- [Entries shown]:
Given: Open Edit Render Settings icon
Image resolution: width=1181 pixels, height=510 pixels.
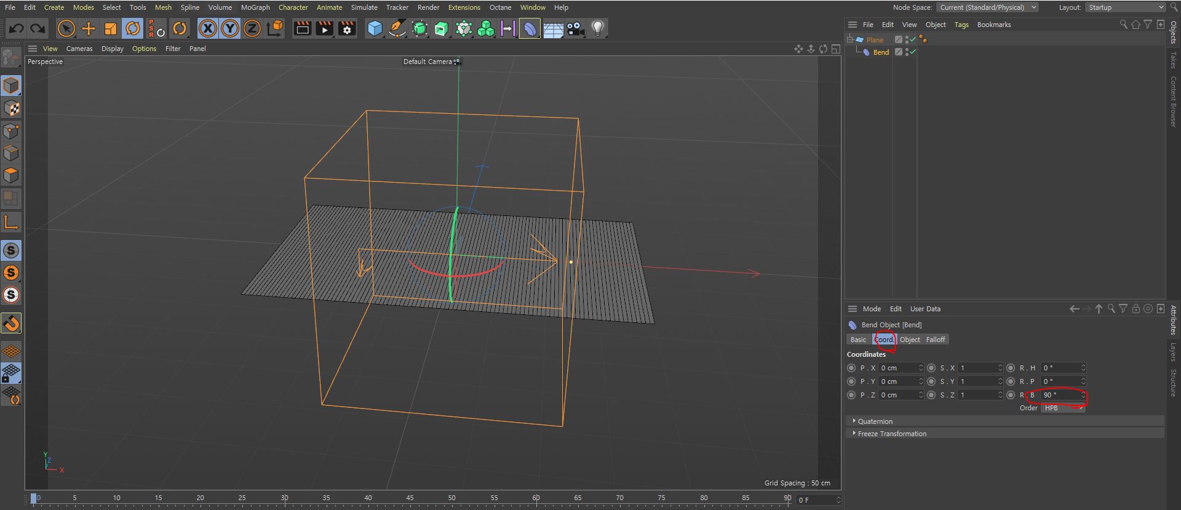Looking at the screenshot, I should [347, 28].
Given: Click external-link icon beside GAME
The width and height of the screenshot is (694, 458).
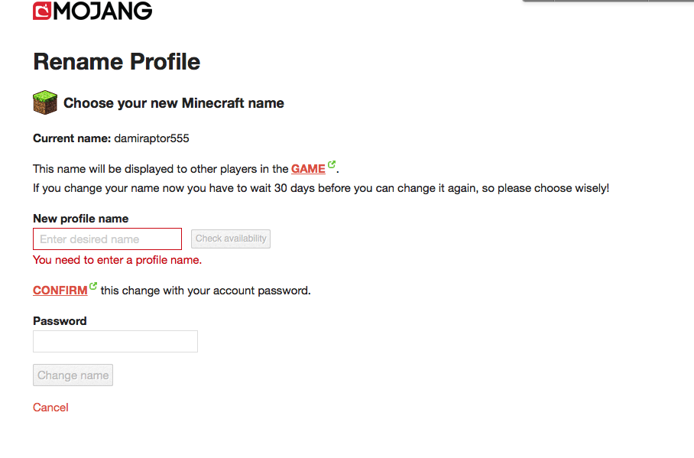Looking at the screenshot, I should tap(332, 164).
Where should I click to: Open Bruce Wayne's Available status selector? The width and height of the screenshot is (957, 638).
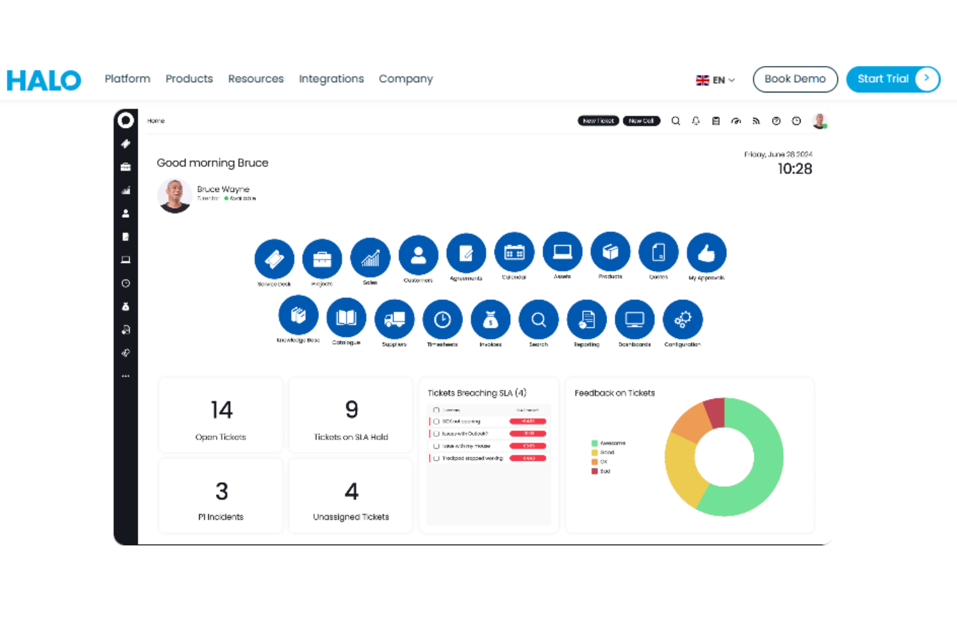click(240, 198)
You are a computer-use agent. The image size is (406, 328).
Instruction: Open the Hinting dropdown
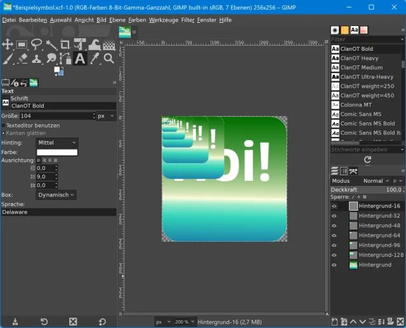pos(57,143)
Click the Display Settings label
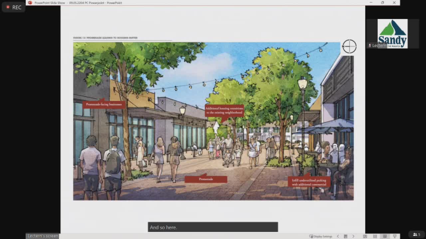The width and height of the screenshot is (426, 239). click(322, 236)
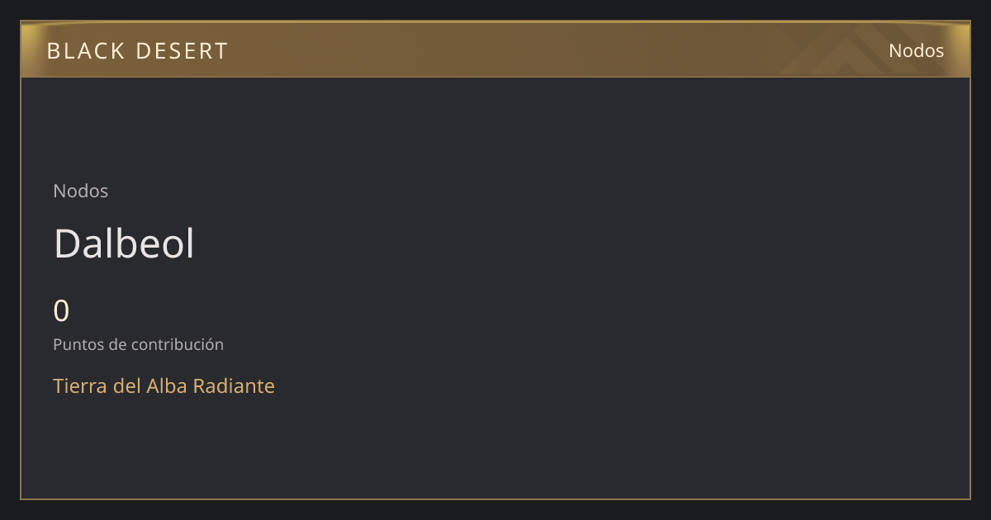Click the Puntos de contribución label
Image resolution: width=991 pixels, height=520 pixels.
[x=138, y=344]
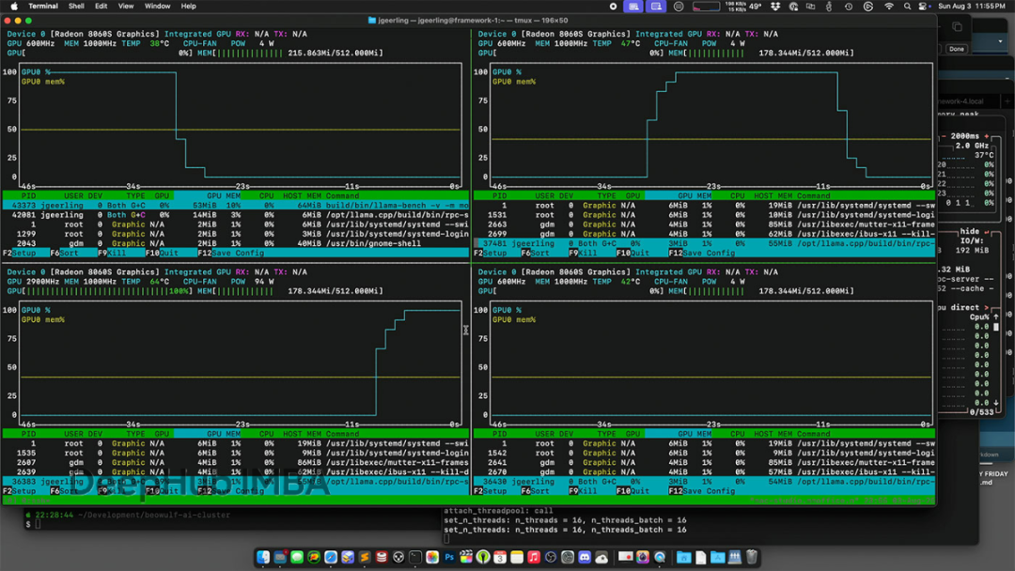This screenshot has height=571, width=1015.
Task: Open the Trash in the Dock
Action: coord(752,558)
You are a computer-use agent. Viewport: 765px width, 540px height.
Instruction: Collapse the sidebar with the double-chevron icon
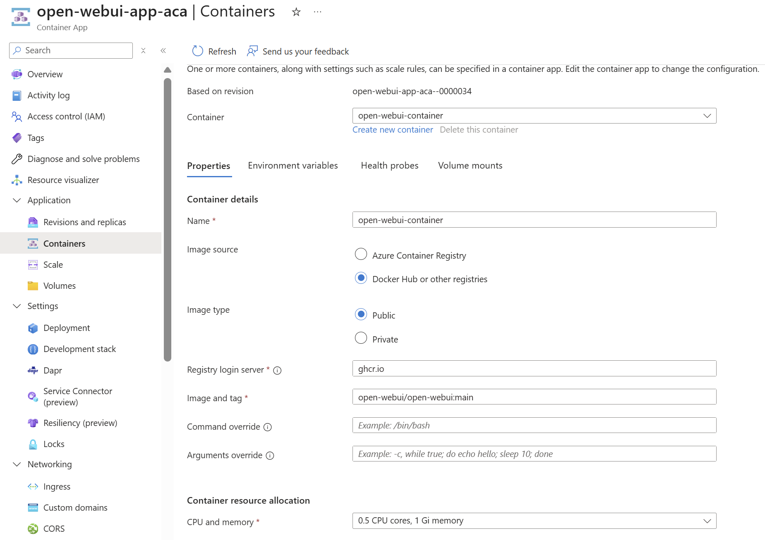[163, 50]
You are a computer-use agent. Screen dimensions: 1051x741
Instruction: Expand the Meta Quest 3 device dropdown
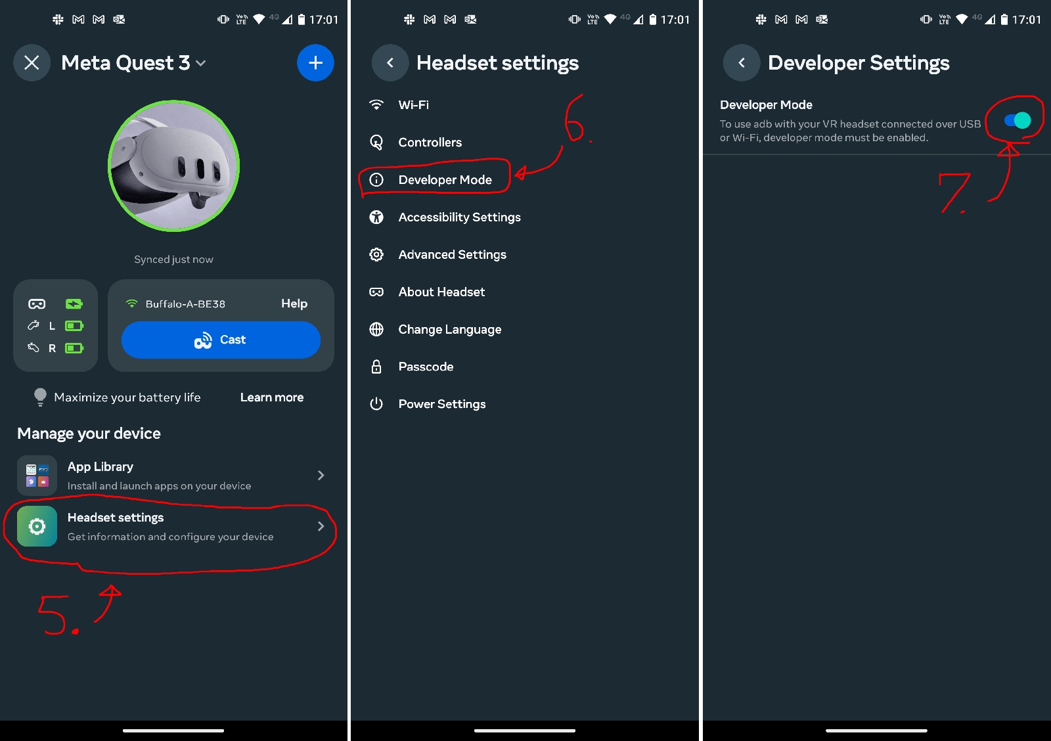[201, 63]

- [Written task]:
Copy out all of the records above verbatim, leaving out the pictures.

- [Complete response]:
Given: Open Edit Render Settings icon
Image resolution: width=1181 pixels, height=510 pixels.
Looking at the screenshot, I should [347, 28].
Given: Click external-link icon beside GAME
The width and height of the screenshot is (694, 458).
Looking at the screenshot, I should tap(332, 164).
Where should I click to: Open Bruce Wayne's Available status selector? The width and height of the screenshot is (957, 638).
click(240, 198)
You are a computer-use agent. The image size is (406, 328).
Instruction: Open the Hinting dropdown
pos(57,143)
Click the Display Settings label
The width and height of the screenshot is (426, 239). click(322, 236)
Click the Puntos de contribución label
Image resolution: width=991 pixels, height=520 pixels.
[x=138, y=344]
This screenshot has height=571, width=1015.
Task: Open the Trash in the Dock
Action: coord(752,558)
You are a computer-use agent. Viewport: 765px width, 540px height.
Instruction: Collapse the sidebar with the double-chevron icon
[163, 50]
You are a computer-use agent. Screen dimensions: 1051x741
Instruction: Expand the Meta Quest 3 device dropdown
[201, 63]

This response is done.